• RECORDS SHOWN:
== == ==

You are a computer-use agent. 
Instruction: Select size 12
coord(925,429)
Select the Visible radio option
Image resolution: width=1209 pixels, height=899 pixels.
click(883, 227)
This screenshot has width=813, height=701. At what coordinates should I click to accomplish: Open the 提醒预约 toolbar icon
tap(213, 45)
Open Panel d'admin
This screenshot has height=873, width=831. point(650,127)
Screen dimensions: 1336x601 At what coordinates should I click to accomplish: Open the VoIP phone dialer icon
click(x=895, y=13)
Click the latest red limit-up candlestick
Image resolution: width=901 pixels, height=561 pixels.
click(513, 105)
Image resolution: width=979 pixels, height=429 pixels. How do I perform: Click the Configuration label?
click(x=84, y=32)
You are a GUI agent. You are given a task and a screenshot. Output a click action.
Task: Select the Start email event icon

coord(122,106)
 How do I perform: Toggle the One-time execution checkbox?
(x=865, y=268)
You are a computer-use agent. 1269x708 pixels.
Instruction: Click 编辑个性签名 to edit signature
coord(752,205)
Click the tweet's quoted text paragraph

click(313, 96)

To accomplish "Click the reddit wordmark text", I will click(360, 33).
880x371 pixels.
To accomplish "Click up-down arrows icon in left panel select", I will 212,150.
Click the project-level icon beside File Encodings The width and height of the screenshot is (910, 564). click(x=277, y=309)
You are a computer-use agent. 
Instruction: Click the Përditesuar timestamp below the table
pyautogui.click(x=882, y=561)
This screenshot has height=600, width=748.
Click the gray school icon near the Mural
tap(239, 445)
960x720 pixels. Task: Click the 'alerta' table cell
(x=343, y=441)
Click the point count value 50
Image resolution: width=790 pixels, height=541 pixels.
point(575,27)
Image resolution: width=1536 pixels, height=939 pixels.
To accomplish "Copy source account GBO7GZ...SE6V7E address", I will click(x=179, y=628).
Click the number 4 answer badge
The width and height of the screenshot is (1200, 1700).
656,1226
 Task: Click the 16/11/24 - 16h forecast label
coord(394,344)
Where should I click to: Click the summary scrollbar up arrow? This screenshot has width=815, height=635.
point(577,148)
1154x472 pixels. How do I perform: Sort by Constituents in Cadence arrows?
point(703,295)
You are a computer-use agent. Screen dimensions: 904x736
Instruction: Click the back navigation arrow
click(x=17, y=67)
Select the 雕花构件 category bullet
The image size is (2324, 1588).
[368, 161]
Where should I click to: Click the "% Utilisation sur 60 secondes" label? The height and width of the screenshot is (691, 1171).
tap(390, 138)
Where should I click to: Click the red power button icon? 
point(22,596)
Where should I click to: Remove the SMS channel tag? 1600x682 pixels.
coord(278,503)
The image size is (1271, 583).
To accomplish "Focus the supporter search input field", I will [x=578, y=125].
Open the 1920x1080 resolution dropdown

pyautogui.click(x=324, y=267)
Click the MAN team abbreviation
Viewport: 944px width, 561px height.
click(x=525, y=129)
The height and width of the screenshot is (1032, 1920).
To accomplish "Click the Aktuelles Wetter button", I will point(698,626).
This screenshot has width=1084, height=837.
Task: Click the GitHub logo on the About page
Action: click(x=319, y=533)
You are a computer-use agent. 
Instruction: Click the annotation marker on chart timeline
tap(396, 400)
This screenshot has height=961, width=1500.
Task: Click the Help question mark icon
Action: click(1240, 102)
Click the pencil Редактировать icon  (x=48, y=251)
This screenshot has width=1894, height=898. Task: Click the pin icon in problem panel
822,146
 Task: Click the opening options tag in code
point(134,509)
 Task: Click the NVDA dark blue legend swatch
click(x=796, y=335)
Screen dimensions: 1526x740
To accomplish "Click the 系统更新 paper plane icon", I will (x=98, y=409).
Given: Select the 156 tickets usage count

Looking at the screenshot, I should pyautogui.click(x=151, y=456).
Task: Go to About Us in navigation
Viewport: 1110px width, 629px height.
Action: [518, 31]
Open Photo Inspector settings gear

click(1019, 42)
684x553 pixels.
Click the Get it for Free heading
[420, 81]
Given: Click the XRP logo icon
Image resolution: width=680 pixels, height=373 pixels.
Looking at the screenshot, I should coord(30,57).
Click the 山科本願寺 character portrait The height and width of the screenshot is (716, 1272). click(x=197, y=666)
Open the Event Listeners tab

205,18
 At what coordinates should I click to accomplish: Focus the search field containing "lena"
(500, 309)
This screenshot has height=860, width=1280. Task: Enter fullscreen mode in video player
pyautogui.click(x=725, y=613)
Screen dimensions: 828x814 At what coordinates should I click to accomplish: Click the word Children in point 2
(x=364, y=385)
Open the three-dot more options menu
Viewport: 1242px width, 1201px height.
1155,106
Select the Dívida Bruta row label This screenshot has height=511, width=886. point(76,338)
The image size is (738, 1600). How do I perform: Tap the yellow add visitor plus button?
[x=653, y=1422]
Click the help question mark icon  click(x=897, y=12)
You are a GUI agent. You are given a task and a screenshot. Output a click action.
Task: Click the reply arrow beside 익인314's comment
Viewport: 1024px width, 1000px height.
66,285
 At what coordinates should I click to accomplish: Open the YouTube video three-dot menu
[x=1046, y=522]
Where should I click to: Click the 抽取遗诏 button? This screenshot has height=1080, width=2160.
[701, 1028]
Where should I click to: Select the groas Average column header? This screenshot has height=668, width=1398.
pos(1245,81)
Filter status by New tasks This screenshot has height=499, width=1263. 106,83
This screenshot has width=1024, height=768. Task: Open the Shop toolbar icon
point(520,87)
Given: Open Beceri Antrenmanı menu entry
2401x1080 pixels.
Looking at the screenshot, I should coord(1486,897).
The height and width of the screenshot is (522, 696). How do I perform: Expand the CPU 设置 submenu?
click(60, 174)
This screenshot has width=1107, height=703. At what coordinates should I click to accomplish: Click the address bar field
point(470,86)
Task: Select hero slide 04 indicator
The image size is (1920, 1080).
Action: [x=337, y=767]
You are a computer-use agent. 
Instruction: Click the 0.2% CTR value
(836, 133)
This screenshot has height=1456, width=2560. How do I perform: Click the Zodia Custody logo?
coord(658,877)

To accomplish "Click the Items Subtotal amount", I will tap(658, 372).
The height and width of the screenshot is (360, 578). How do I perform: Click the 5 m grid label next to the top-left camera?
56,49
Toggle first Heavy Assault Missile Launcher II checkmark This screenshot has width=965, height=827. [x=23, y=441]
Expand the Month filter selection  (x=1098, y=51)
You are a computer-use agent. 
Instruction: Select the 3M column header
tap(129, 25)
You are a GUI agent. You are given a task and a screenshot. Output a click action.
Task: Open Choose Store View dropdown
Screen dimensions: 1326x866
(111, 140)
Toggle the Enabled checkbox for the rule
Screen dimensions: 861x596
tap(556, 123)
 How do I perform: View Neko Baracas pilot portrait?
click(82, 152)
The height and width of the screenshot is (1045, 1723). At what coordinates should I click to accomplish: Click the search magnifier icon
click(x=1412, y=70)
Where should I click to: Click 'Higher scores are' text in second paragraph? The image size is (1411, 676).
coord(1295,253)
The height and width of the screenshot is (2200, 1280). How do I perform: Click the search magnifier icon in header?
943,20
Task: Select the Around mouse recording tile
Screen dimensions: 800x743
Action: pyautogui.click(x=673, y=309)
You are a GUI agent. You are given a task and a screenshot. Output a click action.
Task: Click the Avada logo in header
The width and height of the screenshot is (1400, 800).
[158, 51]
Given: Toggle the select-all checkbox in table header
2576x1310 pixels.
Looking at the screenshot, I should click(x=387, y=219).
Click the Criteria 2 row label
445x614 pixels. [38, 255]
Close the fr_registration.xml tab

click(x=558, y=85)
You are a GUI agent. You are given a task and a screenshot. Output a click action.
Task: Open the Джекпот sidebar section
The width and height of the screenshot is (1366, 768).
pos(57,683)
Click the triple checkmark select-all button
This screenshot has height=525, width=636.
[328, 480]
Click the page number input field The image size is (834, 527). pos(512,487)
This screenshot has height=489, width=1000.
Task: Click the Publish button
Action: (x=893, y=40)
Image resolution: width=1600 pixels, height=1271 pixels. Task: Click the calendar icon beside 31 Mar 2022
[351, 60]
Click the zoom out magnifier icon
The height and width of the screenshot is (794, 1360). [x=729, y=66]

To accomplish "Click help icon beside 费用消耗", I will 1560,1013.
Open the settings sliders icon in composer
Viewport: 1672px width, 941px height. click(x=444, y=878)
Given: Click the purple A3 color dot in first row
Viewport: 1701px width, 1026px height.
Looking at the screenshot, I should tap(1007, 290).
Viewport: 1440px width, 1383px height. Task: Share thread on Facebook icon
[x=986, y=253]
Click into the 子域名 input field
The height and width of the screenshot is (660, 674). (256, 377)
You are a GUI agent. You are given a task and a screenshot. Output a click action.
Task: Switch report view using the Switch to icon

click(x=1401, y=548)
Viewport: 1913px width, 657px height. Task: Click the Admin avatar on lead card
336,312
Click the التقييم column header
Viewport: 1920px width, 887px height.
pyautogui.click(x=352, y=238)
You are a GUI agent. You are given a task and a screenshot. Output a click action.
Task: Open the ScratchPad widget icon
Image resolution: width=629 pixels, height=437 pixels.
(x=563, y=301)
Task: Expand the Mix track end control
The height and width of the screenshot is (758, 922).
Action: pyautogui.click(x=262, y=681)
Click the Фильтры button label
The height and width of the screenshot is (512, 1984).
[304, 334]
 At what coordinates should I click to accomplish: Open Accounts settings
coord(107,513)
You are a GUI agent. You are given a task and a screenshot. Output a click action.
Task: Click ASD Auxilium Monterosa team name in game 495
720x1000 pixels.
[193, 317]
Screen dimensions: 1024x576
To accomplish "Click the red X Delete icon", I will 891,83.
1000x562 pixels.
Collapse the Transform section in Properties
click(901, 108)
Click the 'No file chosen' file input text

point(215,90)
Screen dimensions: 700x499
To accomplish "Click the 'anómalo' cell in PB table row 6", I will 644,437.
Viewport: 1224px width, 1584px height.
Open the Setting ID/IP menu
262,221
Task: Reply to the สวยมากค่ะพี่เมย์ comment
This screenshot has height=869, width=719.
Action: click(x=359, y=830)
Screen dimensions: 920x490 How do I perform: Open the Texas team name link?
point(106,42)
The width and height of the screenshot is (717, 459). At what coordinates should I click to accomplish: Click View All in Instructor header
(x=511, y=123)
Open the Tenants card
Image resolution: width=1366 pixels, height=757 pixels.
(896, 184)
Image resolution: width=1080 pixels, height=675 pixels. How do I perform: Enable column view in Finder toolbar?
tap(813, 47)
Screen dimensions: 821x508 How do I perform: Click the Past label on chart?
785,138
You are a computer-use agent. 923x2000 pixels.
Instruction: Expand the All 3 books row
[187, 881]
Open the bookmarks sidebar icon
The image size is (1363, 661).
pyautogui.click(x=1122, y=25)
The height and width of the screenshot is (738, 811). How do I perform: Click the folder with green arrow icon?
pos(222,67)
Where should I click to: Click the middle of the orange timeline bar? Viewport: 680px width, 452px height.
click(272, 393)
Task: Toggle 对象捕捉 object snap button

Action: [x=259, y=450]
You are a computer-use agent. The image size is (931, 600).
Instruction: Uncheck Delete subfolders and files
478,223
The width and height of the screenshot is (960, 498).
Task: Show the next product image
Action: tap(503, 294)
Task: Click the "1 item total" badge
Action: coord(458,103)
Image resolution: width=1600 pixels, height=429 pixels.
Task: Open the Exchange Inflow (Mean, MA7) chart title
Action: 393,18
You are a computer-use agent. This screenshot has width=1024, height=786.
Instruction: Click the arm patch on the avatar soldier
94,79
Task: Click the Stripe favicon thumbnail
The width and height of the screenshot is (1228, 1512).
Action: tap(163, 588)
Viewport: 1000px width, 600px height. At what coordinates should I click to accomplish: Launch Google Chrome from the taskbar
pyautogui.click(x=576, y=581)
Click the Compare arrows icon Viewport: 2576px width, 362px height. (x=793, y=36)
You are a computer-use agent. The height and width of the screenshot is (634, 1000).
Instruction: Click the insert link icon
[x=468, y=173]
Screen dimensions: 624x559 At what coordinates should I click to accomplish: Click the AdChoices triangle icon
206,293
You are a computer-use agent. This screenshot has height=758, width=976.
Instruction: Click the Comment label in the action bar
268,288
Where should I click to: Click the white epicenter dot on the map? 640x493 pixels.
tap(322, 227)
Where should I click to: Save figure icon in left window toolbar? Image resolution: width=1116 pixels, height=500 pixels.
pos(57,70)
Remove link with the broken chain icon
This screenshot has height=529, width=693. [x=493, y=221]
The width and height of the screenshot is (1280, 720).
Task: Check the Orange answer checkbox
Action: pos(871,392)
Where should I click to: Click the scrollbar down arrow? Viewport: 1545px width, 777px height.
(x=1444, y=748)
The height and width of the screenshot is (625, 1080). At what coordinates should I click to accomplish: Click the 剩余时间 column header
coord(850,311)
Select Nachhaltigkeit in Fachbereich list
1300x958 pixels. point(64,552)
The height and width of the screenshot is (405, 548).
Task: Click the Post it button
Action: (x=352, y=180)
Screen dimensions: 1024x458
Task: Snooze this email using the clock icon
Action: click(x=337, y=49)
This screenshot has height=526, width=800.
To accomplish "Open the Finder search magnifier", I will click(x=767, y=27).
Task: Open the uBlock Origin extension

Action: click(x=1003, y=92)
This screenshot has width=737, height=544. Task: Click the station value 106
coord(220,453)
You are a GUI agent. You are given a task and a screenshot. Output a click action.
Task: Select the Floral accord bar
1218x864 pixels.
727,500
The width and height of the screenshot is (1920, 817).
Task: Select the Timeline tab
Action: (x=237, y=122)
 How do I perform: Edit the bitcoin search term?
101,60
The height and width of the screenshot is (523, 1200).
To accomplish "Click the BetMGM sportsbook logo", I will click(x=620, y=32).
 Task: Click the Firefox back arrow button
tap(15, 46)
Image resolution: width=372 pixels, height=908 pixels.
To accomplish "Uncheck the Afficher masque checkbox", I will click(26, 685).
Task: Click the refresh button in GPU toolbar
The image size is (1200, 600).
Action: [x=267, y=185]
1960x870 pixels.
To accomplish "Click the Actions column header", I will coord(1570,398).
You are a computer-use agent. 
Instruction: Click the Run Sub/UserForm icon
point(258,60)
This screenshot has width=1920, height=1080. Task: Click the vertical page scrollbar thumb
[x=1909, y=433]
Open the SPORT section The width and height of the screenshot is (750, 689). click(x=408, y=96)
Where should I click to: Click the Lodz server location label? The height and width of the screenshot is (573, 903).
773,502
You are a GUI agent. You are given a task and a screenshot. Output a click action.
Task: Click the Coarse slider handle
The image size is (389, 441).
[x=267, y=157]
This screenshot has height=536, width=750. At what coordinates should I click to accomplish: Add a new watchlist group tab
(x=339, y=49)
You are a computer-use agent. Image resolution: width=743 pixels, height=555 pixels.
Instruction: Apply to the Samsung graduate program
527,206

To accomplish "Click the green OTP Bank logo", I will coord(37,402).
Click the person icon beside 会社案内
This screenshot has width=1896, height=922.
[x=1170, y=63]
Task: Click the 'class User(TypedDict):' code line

== == ==

• PROBLEM STATEMENT:
Among the lines above, find those with the string "first" and copy them.

• WRITTEN REPLY:
Toggle first Heavy Assault Missile Launcher II checkmark This screenshot has width=965, height=827. [x=23, y=441]
Given: Click the purple A3 color dot in first row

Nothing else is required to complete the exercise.